I turned my head their way, inspecting the pair. Preventer was unrestrained, of course, but both Fisher’s human form and her monster were being held down.
I thought about what I’d seen when I was under the table. The blackness swallowing up the beast and spitting it out again. Blackness…
I looked at their shadows, saw the connection.
“If Fisher moves through her shadow”, I said, “Kill Condemner.”
Fisher looked up at me, big eyes widening. All of her form’s allure couldn’t conceal the hurt, the concern, the anger seething in her eyes. I didn’t look away, let it wash over me. Let them rage as they like. It would change nothing.
“Enough of this,” said Preventer.
I looked over at her, as she rose to her feet. Fool. If she was going to fight she should have done it alongside the others. Now we could try Kelly’s ray on her. See if holding her still counted as ‘harm’ to the unknowable power which controlled Ultra gifts.
“Stop,” said Indulger, voice rough with the damage to his face where I’d kicked him.

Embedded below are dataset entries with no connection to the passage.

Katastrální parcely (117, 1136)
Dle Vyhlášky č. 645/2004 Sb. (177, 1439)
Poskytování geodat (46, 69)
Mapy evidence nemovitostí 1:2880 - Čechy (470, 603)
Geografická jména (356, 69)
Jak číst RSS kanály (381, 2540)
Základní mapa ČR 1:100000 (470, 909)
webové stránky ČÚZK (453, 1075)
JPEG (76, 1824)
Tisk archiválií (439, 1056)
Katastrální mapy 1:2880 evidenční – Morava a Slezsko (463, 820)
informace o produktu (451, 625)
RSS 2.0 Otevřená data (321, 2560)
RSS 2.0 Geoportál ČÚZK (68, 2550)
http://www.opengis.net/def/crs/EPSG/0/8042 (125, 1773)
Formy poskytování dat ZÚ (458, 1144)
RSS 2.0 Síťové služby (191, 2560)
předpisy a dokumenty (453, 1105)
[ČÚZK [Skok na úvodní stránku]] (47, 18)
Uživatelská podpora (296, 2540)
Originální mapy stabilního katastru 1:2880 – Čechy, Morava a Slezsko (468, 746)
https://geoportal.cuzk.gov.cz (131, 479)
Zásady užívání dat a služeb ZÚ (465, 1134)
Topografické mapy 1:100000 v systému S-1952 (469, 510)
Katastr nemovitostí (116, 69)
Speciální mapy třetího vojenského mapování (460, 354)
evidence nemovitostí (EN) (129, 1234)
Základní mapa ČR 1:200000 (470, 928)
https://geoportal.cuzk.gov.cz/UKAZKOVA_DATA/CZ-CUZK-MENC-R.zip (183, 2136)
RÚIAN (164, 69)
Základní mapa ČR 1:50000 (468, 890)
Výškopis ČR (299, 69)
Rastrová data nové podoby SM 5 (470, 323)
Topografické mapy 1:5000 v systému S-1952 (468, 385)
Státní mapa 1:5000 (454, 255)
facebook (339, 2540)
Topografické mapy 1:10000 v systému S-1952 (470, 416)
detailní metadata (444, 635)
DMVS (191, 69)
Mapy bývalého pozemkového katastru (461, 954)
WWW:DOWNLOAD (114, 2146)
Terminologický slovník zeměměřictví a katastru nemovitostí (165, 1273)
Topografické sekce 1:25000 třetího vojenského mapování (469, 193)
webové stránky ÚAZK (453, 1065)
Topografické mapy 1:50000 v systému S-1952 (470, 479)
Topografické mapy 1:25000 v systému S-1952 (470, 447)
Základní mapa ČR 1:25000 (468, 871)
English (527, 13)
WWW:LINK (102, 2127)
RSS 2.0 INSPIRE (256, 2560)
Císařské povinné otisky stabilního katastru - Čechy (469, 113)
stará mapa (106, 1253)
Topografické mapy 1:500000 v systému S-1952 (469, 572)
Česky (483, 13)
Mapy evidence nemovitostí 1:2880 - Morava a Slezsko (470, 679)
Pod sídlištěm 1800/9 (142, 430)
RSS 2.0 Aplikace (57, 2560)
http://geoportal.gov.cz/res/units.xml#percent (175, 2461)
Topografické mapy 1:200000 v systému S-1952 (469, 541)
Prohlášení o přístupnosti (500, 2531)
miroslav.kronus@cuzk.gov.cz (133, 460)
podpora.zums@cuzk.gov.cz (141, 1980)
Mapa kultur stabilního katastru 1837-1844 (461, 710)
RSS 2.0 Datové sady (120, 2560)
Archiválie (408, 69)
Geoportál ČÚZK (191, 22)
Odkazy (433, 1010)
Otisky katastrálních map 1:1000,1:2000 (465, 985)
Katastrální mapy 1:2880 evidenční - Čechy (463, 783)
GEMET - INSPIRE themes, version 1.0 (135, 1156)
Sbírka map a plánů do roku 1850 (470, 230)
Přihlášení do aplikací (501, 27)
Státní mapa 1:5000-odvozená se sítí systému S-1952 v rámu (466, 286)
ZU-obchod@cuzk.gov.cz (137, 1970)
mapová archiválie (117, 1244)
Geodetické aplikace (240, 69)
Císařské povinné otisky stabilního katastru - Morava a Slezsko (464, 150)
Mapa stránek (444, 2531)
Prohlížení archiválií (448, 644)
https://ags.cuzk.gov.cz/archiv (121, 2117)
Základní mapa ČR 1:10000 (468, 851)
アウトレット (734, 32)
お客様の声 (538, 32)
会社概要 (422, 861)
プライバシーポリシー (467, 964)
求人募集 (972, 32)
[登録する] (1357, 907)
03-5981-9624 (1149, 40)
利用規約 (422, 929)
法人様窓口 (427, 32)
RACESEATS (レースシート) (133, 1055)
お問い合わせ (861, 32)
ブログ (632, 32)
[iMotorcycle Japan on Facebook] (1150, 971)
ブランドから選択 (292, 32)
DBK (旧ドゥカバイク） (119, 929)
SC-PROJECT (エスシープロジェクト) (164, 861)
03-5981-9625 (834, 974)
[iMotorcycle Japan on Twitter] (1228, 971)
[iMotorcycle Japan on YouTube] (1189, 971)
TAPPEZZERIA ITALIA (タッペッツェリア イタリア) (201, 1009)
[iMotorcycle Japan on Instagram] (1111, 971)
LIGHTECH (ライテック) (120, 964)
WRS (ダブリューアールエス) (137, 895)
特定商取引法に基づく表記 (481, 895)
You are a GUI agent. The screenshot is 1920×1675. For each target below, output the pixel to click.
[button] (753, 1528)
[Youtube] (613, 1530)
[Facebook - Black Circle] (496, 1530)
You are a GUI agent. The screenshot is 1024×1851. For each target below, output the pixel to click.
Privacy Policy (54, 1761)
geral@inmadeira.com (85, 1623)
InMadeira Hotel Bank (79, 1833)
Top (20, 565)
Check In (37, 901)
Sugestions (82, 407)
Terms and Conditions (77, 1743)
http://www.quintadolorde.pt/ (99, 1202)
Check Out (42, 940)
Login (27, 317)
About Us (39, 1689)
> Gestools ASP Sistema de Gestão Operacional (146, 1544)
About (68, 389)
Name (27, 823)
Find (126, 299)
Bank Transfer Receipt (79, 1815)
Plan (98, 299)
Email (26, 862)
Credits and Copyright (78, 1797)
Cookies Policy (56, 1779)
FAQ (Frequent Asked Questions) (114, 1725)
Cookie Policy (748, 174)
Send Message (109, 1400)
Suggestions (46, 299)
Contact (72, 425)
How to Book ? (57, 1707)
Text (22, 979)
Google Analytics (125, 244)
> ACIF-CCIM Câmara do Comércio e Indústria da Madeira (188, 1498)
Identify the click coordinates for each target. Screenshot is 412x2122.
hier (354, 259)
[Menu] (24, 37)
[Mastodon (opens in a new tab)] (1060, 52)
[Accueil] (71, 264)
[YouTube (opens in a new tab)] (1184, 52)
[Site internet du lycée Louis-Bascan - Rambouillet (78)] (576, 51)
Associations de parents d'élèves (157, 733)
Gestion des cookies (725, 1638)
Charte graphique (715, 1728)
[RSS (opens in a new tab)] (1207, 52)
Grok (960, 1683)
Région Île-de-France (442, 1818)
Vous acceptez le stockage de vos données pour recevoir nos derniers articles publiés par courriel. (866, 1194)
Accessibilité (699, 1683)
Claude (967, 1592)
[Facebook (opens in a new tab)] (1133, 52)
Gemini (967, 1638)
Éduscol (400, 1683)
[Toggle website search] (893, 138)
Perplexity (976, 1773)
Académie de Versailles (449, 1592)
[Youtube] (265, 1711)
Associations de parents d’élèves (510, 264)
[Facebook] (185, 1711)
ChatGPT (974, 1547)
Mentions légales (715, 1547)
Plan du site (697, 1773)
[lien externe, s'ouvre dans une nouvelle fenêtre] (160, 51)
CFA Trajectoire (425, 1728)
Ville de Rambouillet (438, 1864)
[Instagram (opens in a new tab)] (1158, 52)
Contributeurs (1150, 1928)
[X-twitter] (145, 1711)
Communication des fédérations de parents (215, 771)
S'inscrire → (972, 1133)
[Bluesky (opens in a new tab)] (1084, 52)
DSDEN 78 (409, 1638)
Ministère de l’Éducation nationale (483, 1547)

“Indulger….” She said, plainly getting ready to disobey.
“Stop.” He repeated. “We want to tell them stuff anyway, remember? Let’s just answer their questions. Nobody has to get hurt anymore. We came here to make peace, after all.”
I almost laughed out loud. Who did he think he was fooling with this act? Did he actually believe that, after what we’d done, we might still be taken in by their diplomatic disguise? That we might mistake these beasts for parties we could treat as informants in good faith? Did he think that Preventer would listen to such nonsense?
“Alright,” she said, and sank once again to the floor.